Post your journals by midnight Monday. As always, respond to at least two journals and to at least one response to your journals by Wednesday.

Intro info and sample response

Be sure to include essay title and author of the essay in the introductionIn the essay “Public Confession and The Scarlet Letter,” Ernest W Baughman examines the reoccurring motif and role of public confession in the novel. While public confession had long been a practice for many “crimes” against the Church and its ministers, many expected there would have been a long legal history authorizing such confessions, clarifying the legal and ecumenical concerns that can provide the reader a better understanding of the rationale proffered by the Reverend Dimmesdale.

Journal Three: Hawthorne's Tensions

A change has been made to the assignment. If you have completed it, don't worry about having done it as earlier described.

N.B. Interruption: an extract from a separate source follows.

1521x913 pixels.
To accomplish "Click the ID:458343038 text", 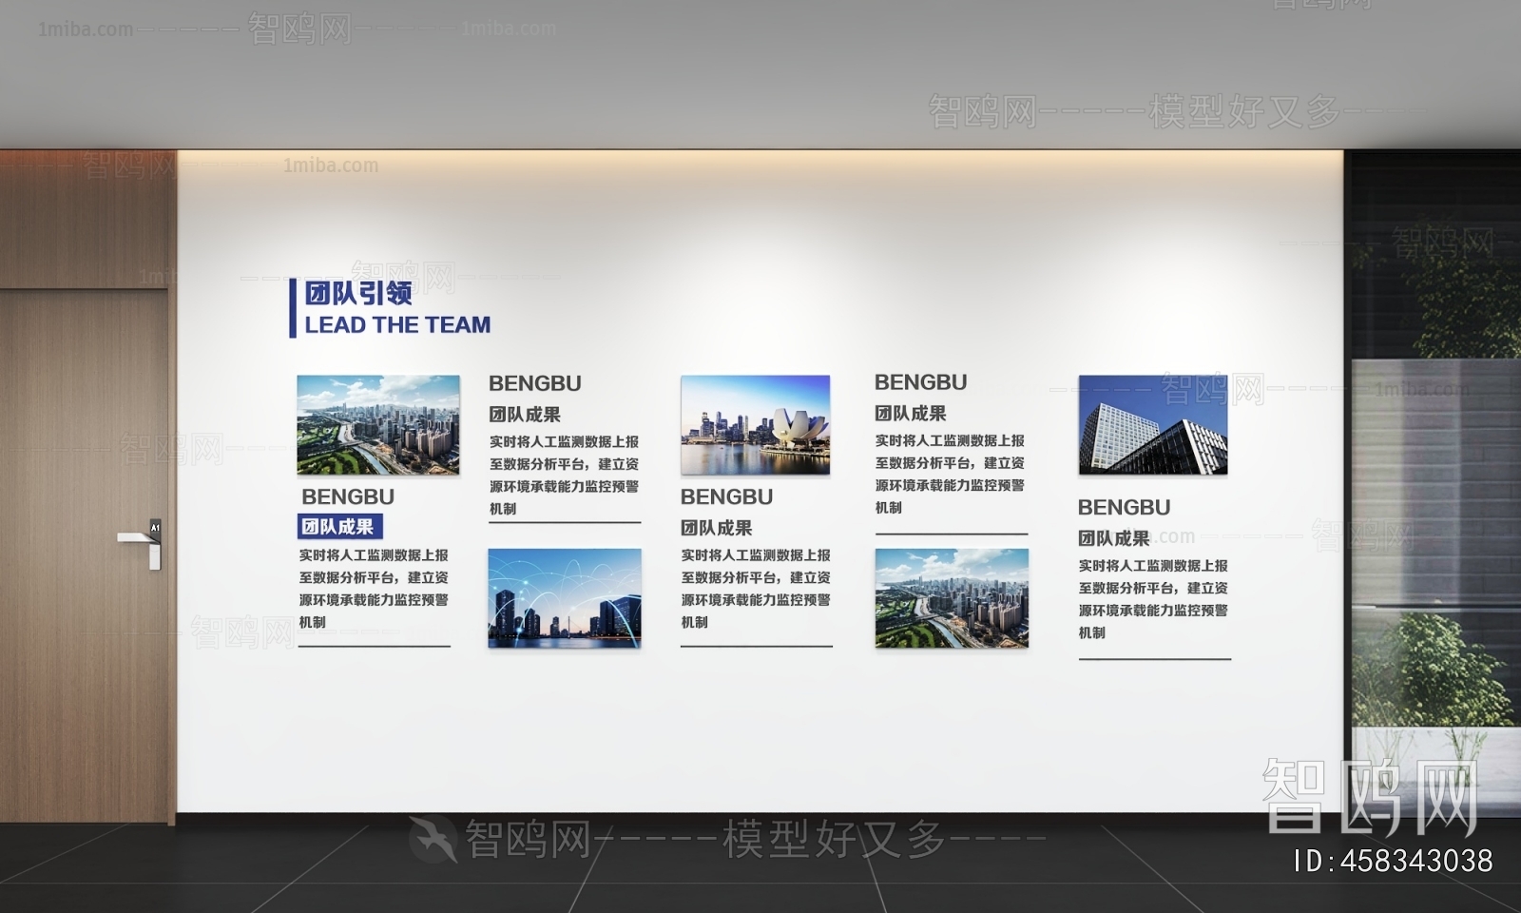I will [1393, 861].
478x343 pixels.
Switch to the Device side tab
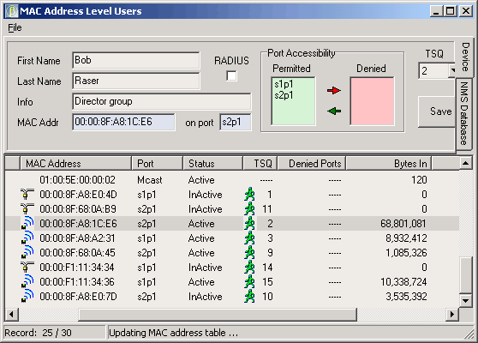pos(465,57)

Nathaniel Hawthorne's writings/stories are built around various tensions, such as the tension created by people struggling with the need to trust themselves versus their need to accommodate authority, the tension between free will and predestination, the tension created by the conflicts of obsessiveness versus open-mindedness, hypocrisy versus candor, and the conflict between forms of nurturance and destructiveness. Find an instances in the novel where you see some sort of thematic conflict taking place and trace it through the novel, touching on some aspect of it as it occurs in the early, middle and later stages of the tale.. Tell us what that conflict is, what it does within the story (to the characters, to you as a reader, to the telling of the story, maybe something else)and what it means. You need not limit yourself to the suggestions provided here. Provide a brief passage from the text to show how each stage of the conflict is playing out, describe what it is doing and then what it means. In short, what is the passage, what does it do, and why does it matter/what does it mean? Respond to at least two journals and one response to your journal. Journals should be posted no later than midnight Sunday and responded to no later than midnight Wednesday.

Journal Two: Puritans and Puritan Thinking

This week's writers were all about Puritanism in one way or another. Because many of the early settlers were Puritans, and they left a substantial record of their experiences and thoughts, many people argue that America was founded as a "Christian" nation. Whether or not America is a Christian nation, the Puritans left a clear imprint upon our nation. Describe how you see the readings from this past week as exhibiting thoughts and ideas that remain with us today, looking at why those thoughts and ideas are of interest or importance to contemporary Americans.

In developing your thoughts, illustrate each point with specific examples and cited passages from at least three of the readings. Having posted your journal, respond to at least two other journals and to one response to your journal. Journals should be posted no later than midnight Sunday and responded to no later than midnight Wednesday.

Journal One: Early Encounters

For our first journal, write about what the various world views each of the explorers/colonizers tell us about them and the world they inhabit and explore. Describe how you see their cultural "baggage" coloring the way they see and describe what they encounter. Describe how you see this baggage coloring the way we read and come to understand both their writings and what it is they encounter.

In developing your thoughts, illustrate each point with specific examples and cited passages from the at least three of the readings, preferably in a way that captures the views of those exploring the Caribbean, Gulf Coast and Eastern Seaboard. Feel free to use Columbus from last week as well as what we read this week. Having posted your journal, respond to at least two other journals and to one response to your journal. Journals should be posted no later than midnight Monday and responded to no later than midnight Thursday.